This article focuses on the implementation of ACID in MySQL InnoDB engine. For more information about what is a transaction and what isolation levels mean, see my MySQL series articles.

ACID

MySQL as a relational database, in terms of the most common InnoDB engine, how to ensure ACID.

  • Atomicity: A transaction is the smallest unit of execution and cannot be split. Atomicity ensures that actions are either done completely or not at all;

  • Consistency: Data is consistent before and after a transaction is executed.

  • Isolation: A transaction is not disturbed by other transactions when accessing the database concurrently.
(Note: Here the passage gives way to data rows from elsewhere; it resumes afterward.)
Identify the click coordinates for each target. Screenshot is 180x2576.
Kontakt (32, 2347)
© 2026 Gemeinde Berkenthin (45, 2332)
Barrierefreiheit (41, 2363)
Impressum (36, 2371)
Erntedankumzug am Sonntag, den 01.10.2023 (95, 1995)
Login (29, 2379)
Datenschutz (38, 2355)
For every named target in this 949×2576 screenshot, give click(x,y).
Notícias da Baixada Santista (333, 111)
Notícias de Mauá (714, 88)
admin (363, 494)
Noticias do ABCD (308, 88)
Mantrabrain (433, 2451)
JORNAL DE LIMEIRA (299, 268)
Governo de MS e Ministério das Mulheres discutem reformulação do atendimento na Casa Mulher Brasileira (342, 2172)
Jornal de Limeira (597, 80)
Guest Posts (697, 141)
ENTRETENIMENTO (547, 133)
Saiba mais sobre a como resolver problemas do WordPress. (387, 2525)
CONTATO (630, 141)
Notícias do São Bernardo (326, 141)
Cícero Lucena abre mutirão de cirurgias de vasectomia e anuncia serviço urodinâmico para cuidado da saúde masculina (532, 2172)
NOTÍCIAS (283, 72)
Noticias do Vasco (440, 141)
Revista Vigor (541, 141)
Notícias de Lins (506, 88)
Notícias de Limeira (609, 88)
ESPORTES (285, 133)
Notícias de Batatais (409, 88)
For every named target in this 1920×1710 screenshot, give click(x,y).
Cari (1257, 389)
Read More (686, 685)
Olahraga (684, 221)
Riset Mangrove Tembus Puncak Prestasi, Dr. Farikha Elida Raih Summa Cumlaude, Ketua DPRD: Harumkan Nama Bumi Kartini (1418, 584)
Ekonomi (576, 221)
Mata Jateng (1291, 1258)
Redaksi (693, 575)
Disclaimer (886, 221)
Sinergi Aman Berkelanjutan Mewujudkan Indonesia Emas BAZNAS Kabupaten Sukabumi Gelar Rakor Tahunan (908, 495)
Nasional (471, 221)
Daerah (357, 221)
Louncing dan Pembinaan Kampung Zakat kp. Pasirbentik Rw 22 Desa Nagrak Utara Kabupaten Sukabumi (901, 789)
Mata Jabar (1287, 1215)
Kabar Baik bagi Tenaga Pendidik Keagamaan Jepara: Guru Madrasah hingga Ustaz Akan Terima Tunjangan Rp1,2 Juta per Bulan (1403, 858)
  • (Durability) : After a transaction is submitted. Changes to data in the database are persistent, even if the database fails.

Isolation,

Isolation is mainly implemented with locks and MVCC. This can also be seen in my previous mysql series, but I won’t repeat it here.

atomic

There are many types of MySQL log, such as binary log, error log, query log, slow query log, etc. InnoDB storage engine also provides two types of transaction log: redo log and undo log. The redo log is used to ensure transaction persistence. Undo log is the basis for atomicity and isolation of transactions.

Undo log: Rollback logs. We know that isolation MVCC relies on it, as does atomicity. The key to achieving atomicity is the ability to undo all SQL statements that have been successfully executed when the transaction is rolled back.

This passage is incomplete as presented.